From the data, copy out every line in which the word "handle" appears.

The records:
- - - -

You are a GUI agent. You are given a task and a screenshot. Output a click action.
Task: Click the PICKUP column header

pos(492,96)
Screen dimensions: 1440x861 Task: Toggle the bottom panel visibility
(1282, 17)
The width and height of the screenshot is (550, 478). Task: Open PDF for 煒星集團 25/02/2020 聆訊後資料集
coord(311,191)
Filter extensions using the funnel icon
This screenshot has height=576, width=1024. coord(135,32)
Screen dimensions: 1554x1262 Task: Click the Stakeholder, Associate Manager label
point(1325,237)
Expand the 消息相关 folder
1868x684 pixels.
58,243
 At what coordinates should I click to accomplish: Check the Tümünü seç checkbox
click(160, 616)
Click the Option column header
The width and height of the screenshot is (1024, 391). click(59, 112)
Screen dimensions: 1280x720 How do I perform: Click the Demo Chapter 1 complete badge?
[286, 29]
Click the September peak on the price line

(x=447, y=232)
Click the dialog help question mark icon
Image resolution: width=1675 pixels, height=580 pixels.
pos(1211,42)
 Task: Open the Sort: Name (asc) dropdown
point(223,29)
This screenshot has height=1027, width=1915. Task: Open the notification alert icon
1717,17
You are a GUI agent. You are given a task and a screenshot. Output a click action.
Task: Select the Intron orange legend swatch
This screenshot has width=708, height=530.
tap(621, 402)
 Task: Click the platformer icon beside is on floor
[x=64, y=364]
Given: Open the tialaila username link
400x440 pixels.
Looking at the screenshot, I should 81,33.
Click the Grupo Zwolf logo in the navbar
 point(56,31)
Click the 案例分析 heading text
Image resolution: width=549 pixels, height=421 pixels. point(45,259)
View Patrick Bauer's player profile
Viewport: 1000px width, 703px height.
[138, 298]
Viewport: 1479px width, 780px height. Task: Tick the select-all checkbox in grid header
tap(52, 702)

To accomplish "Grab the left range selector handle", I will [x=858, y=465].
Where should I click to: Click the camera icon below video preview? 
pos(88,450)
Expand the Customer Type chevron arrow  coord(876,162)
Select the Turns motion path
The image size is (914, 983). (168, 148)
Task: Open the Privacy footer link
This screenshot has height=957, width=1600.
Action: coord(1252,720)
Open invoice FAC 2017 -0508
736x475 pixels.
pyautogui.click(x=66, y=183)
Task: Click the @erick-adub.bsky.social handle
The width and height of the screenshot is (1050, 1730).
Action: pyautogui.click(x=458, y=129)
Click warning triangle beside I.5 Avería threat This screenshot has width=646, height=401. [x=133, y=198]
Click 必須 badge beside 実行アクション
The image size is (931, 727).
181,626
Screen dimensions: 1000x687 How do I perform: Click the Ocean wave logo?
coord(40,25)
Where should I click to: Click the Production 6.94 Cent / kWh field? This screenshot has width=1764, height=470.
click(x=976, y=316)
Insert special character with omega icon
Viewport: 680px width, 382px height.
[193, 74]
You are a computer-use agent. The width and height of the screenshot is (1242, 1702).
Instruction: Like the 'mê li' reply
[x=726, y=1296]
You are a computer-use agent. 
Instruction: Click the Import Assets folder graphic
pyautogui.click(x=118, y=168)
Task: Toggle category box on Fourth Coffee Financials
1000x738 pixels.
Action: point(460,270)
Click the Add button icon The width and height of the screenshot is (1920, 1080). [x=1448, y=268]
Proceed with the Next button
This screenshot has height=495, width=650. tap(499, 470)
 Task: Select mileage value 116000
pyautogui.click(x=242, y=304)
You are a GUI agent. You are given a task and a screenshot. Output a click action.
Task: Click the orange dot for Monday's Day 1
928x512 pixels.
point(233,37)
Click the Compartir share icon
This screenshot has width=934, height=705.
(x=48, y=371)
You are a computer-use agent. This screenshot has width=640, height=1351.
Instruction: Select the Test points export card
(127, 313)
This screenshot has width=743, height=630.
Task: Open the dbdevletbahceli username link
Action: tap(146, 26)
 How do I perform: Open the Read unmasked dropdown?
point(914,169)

- - - -

Task solution:
To accomplish "Grab the left range selector handle", I will [x=858, y=465].
Task: Click the @erick-adub.bsky.social handle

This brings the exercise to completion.